独軍の状況などを無線で司令部へ連絡すると、作戦開始に備えて我々も準備を整えた。
そして、作戦開始時刻。英軍側から着弾観測機が独塹壕陣地の上空に飛来すると、激しくそして正確な準備砲撃が開始された。
「よし、我々も作戦開始だ。少尉、敵弾薬庫の爆弾を起爆せよ」
休憩を終えて既に配置に就いている少尉に起爆を命じる。
少尉は起爆を担当する兵士に無線連絡した。
「こちらカラス、トンビは油揚げを掻っ攫え」
「トンビ了解」
しかし、幾ら待っても敵陣地に大きな爆発が起きる事は無く、起爆は何らかの原因で失敗した様だ。
「こちらトンビ、油揚げの確保に失敗せり」
「カラス了解、トンビは直ちに撤収せよ。大尉、起爆に失敗しました」
「了解した。軍曹、プランBで行こう。

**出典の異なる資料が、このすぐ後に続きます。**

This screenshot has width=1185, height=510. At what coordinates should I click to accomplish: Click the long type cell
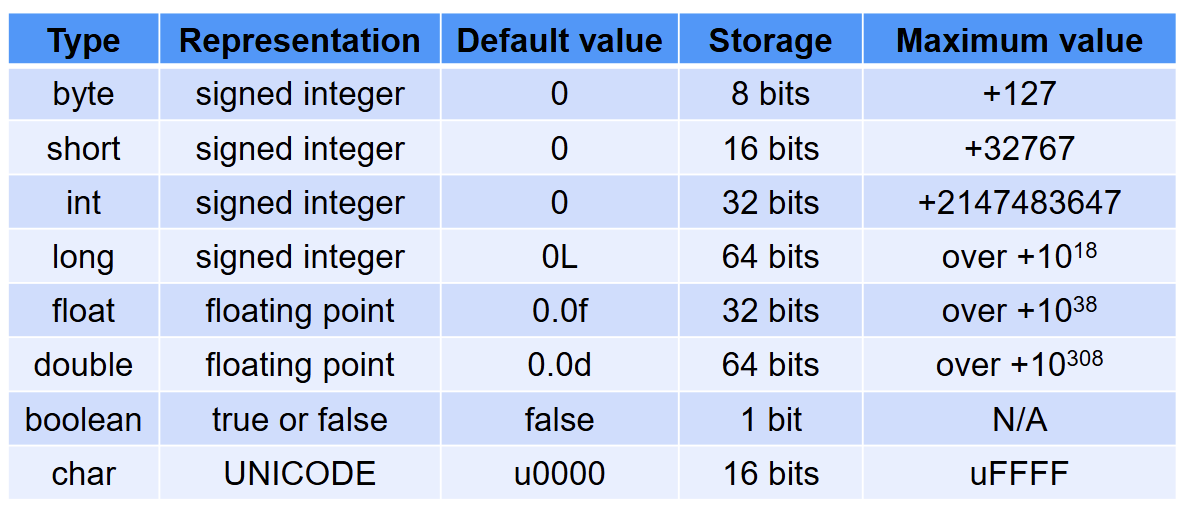(83, 257)
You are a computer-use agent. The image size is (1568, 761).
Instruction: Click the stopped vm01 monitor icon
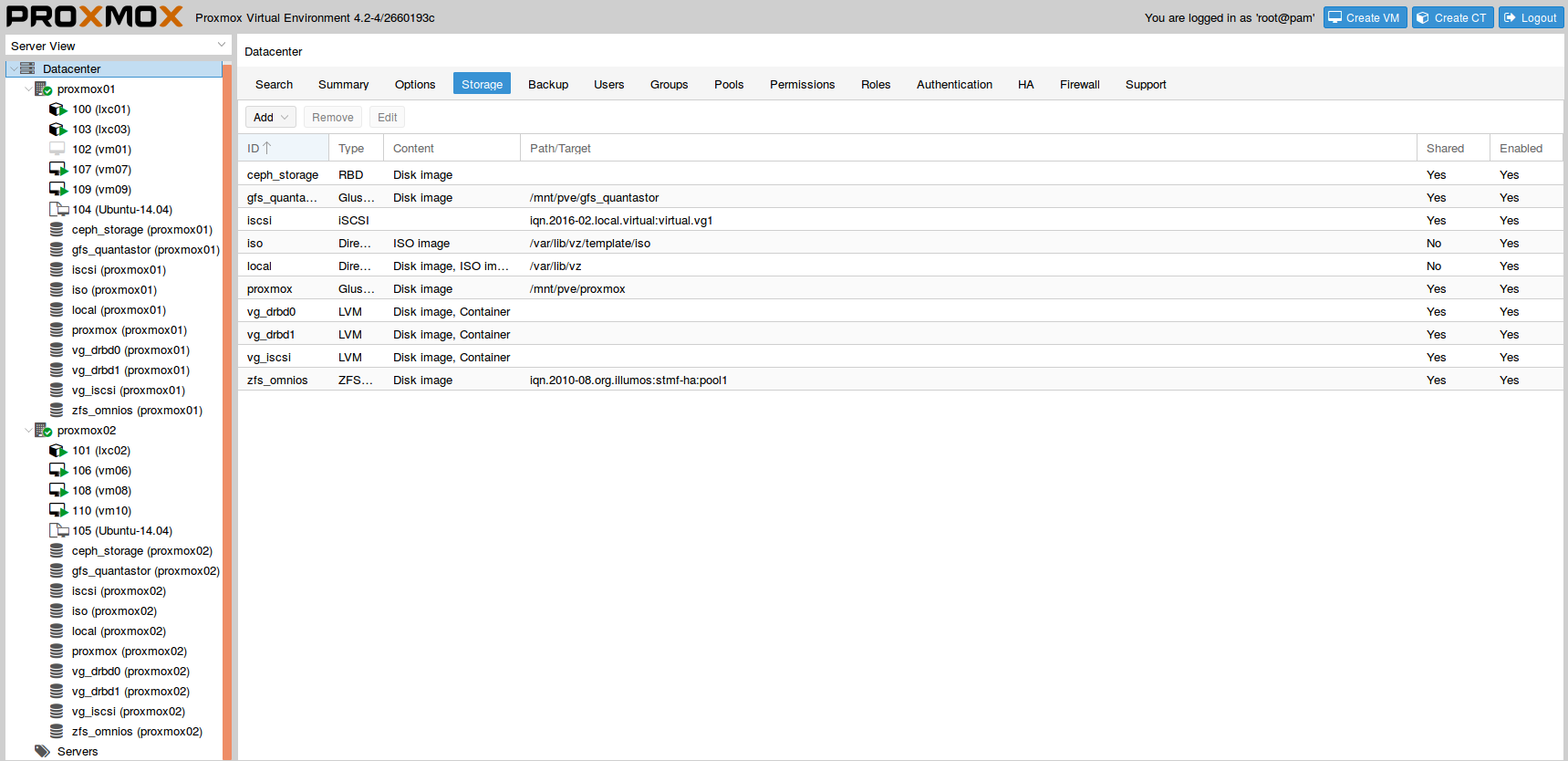tap(57, 150)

用意してくれ」
私は、本部直卒分隊の指揮官である軍曹に命令を下す。
「了解しました」
軍曹は青森県出身で、マタギと呼ばれる狩人をしていた男だ。
我々の部隊は甲賀出身の者が多いが、軍曹の様に他の県出身の者も居る。
軍曹は大型の対物ライフルを取り出すと、予め予定していた場所で配置に就いた。
爆破は有線の爆破装置で行う事になっていたが、万が一の時はこの対物ライフルで起爆する事になっていたのだ。
「大尉、射撃命令を」
「ああ、既に刻限だ。軍曹、準備が出来次第射撃せよ」
「了解」
物静かな北国の男は、風向きや風力などを調べて照準器を調整すると、静かに引き金を引いた。
普通のライフル銃とは異なり、重機関銃の12.7mmの弾丸を使う対物ライフルは、かなり大きな音を発する。しかし、既に英軍の砲撃が始まっており、今更この程度の音で独軍に勘づかれる事は無い。

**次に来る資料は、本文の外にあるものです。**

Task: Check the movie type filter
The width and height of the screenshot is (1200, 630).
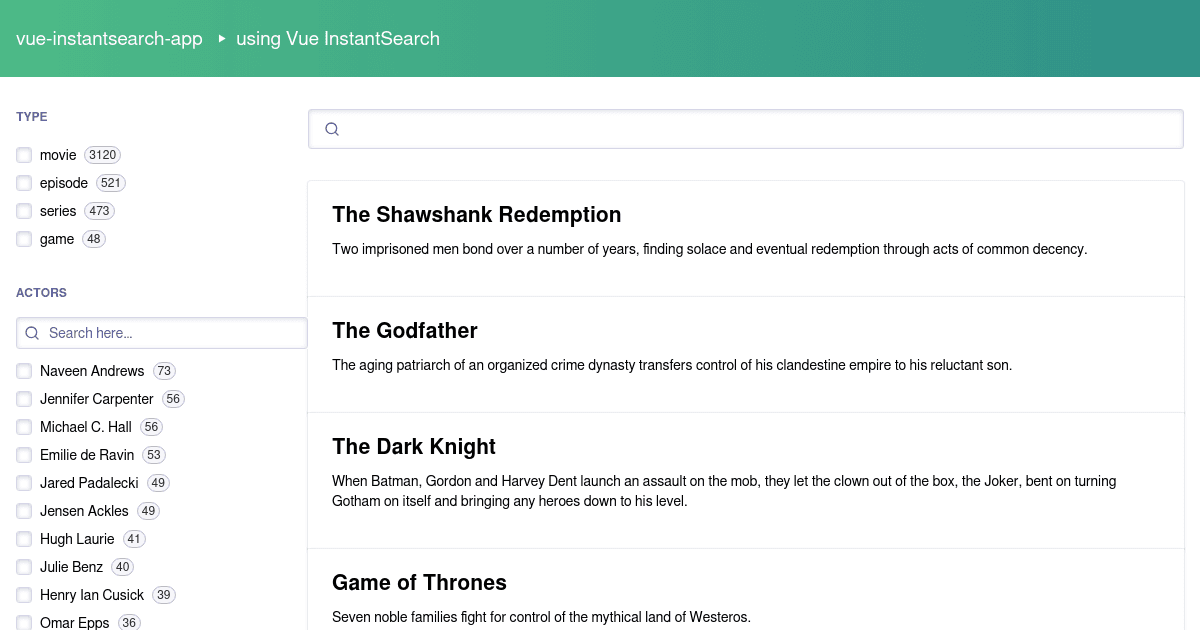Action: 24,155
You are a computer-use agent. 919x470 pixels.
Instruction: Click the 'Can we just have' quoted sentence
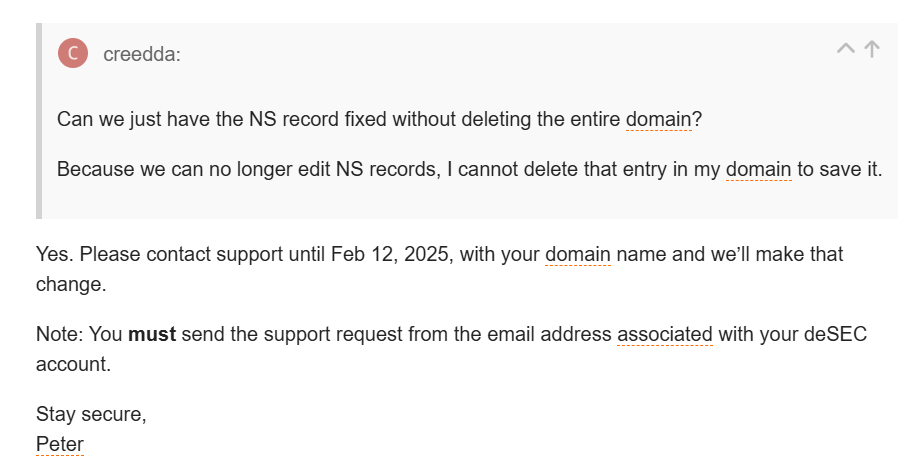[379, 120]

見事目標に着弾したのか、カっと光を発すると大音声と共に敵陣地が爆発した。それに続いて弾薬庫が誘爆し巨大な爆発が起きると、かなり離れた位置にあるこの斥候所にまでズシンと振動が伝わって来た。
「よし、作戦成功だ。
ここを放棄し、次の斥候所へ移動する。
直ちに撤収」
「「了解しました」」
私達はこの斥候所を可能な範囲で原状復帰すると、次の任務の為の斥候所へと移動を開始した。
敵の砲兵陣地を弾薬庫を爆破する事で見事破壊。
対物ライフルでの起爆が可能な仕掛けも用意していた為、今回はライフル射撃で起爆させています。